(Element and text location data)
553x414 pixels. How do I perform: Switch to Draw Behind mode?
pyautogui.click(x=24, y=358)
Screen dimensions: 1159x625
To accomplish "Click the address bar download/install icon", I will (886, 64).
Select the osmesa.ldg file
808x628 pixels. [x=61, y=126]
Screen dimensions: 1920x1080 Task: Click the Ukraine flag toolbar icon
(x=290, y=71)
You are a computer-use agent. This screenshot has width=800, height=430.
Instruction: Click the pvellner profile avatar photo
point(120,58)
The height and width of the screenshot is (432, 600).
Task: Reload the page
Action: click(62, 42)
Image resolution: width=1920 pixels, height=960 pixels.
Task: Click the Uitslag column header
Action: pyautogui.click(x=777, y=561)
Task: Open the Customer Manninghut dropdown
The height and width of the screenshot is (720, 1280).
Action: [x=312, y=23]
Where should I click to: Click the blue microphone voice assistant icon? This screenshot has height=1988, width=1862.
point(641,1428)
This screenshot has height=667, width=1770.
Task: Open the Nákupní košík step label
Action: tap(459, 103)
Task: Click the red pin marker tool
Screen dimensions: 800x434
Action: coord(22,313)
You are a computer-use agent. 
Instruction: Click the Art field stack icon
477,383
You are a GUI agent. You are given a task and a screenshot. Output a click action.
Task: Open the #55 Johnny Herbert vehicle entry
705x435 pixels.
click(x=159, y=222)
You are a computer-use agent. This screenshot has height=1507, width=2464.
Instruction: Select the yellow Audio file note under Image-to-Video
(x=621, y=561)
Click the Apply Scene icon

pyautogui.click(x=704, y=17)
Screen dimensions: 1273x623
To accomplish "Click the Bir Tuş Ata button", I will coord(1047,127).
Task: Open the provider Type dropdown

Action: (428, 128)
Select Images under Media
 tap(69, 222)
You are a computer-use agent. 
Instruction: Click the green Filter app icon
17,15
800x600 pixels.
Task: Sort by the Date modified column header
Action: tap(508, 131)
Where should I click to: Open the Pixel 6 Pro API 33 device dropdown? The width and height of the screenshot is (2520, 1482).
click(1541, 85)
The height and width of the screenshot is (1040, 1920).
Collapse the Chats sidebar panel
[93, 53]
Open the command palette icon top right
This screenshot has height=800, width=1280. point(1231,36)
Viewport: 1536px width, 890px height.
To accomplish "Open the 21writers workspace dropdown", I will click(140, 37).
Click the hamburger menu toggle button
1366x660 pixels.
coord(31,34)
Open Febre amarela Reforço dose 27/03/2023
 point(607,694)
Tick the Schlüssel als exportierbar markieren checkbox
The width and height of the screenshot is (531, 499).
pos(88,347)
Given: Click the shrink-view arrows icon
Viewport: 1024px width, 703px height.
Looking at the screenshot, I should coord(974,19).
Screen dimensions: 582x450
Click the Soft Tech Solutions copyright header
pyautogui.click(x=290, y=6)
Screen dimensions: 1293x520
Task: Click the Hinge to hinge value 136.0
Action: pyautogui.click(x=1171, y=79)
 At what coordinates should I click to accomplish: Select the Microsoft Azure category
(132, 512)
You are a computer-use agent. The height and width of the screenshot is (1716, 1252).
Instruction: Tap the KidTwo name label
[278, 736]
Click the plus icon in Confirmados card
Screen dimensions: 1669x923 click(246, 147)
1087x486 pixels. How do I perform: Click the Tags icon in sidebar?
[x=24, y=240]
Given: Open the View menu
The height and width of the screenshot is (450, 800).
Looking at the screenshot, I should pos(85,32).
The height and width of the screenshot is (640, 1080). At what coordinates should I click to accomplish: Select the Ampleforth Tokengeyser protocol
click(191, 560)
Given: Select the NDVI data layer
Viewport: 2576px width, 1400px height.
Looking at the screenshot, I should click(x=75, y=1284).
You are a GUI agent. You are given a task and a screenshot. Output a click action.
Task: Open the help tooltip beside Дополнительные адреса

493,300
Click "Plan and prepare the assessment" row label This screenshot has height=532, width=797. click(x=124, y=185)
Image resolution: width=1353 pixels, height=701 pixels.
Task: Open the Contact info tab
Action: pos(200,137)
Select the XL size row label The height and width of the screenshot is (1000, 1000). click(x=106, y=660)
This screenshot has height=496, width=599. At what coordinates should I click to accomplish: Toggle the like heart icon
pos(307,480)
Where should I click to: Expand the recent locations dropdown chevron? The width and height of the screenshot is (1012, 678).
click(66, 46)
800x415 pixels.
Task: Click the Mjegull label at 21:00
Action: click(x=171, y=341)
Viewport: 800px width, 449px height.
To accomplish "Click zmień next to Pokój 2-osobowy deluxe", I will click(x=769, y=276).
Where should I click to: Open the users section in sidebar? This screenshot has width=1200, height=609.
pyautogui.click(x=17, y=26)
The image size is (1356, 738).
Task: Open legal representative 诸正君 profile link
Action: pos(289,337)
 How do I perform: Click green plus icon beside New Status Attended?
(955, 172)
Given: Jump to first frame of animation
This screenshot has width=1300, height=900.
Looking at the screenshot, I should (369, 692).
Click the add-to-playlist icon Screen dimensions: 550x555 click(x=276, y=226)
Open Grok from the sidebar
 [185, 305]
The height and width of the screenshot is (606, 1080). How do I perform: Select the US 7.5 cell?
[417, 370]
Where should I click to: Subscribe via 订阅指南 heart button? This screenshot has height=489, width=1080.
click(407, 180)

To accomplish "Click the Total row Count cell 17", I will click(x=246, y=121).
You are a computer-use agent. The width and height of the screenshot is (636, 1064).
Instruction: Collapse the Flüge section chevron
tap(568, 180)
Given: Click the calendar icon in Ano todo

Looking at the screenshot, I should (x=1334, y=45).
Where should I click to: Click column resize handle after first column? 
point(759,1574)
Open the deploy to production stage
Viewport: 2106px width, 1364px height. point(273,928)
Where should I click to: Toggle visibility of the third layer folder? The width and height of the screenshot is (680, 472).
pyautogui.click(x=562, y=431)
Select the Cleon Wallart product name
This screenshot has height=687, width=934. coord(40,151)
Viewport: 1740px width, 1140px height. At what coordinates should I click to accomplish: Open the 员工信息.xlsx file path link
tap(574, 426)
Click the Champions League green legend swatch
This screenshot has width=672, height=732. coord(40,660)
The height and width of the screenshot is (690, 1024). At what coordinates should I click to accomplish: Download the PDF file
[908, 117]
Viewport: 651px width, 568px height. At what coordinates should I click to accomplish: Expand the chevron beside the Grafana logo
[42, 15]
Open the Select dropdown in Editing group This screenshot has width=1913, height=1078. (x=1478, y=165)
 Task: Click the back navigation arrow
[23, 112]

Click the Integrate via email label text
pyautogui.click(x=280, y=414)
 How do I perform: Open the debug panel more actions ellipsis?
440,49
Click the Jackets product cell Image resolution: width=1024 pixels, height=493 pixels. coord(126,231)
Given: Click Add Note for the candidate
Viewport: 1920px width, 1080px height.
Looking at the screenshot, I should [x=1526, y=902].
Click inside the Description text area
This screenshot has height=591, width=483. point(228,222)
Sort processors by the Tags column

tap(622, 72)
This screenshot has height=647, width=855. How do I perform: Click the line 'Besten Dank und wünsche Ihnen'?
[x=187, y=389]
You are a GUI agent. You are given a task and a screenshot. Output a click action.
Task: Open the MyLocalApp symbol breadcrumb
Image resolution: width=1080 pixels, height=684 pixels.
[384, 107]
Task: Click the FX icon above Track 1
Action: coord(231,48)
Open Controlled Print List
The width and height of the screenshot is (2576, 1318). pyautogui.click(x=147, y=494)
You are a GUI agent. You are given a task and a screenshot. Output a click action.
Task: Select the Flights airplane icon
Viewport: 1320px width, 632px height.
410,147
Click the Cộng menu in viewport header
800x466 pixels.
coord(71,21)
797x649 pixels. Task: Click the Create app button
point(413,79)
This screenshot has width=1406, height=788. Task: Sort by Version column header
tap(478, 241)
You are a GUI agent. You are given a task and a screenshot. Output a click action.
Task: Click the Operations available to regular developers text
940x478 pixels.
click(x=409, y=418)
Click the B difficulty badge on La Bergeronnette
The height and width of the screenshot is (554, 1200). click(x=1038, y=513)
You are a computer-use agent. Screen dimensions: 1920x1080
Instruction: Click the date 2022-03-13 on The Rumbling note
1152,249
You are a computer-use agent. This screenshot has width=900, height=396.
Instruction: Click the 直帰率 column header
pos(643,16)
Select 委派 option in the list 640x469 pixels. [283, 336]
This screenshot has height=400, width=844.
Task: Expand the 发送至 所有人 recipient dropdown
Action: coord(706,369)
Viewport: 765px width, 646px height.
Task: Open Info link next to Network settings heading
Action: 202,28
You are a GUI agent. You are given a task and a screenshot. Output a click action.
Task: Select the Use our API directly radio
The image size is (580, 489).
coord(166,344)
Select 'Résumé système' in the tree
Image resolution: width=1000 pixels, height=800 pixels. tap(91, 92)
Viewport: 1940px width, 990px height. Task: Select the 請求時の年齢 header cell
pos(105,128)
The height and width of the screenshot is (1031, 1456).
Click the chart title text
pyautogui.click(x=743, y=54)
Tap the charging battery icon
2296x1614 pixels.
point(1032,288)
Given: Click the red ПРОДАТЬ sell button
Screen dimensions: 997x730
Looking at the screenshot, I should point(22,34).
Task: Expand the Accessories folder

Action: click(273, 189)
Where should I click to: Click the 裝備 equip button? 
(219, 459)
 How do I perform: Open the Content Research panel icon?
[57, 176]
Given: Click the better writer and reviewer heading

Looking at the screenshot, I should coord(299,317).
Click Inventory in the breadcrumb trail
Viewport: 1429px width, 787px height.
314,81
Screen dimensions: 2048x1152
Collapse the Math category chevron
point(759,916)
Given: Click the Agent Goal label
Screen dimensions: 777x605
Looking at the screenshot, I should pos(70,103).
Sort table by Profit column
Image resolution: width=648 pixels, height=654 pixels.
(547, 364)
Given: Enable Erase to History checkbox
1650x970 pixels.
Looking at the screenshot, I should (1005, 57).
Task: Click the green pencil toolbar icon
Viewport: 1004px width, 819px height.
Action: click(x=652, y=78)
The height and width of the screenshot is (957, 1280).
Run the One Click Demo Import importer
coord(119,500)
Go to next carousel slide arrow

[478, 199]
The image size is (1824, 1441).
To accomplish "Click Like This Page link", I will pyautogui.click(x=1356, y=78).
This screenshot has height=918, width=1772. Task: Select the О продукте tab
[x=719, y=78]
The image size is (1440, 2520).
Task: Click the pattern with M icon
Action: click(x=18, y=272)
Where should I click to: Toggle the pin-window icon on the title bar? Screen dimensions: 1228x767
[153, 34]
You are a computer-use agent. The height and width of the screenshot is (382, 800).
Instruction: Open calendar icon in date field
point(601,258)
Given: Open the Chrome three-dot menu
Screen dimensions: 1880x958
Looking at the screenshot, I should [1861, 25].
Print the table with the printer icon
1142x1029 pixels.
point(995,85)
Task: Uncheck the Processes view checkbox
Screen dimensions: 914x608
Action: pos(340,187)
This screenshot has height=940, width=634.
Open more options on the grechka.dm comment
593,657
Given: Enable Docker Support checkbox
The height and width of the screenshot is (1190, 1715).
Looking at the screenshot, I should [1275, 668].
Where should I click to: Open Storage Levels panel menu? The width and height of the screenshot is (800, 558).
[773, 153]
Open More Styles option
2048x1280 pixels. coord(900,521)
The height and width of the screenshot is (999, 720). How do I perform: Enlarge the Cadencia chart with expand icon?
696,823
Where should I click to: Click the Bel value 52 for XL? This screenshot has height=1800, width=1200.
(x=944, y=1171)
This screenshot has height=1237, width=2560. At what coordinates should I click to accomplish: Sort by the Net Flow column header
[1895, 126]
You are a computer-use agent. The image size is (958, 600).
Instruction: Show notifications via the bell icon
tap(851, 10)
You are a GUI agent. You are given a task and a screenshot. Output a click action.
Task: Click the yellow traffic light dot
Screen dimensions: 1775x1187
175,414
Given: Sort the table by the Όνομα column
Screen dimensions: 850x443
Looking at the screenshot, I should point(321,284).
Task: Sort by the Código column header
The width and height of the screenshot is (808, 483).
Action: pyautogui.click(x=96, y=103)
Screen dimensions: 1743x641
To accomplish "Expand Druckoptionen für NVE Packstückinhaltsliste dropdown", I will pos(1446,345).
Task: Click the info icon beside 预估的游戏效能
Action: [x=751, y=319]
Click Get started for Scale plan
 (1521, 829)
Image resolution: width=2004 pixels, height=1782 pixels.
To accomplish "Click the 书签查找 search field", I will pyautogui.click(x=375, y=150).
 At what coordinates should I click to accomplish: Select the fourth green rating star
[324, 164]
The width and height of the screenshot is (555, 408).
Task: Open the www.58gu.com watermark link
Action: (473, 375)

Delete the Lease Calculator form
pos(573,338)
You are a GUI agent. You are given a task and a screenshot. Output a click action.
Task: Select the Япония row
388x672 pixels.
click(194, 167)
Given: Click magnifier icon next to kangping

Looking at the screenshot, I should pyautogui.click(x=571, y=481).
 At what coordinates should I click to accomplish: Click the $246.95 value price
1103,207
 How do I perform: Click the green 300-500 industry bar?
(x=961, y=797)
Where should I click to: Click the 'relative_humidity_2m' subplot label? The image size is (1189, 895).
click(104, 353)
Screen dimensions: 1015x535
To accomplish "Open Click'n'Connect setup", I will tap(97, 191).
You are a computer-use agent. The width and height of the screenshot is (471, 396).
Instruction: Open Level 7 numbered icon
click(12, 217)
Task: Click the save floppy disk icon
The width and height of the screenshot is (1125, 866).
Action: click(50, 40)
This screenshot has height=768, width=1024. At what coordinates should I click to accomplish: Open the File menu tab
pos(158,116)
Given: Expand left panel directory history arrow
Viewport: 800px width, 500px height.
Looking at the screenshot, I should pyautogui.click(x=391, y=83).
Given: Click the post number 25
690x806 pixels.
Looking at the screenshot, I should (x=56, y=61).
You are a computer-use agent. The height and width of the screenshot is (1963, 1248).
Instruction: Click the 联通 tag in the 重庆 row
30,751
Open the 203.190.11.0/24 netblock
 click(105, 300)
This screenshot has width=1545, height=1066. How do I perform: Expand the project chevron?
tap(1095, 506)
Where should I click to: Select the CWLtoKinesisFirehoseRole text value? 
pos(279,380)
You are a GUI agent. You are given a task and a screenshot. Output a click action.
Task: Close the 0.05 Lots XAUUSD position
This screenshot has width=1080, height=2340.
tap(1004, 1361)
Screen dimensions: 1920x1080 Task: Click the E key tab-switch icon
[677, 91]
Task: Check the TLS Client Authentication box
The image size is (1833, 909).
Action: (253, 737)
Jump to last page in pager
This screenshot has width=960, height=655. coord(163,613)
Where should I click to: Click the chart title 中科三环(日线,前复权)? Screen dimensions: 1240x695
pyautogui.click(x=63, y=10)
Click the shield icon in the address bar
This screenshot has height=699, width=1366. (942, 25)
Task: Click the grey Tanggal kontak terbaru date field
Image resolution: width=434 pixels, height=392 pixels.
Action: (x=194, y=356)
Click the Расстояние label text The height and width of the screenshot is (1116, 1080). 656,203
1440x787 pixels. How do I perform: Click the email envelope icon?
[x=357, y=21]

◆ **Problem statement**:
Please find every line above that contains the string "breadcrumb" and copy each one.

◆ **Result**:
Task: Open the MyLocalApp symbol breadcrumb
Click Inventory in the breadcrumb trail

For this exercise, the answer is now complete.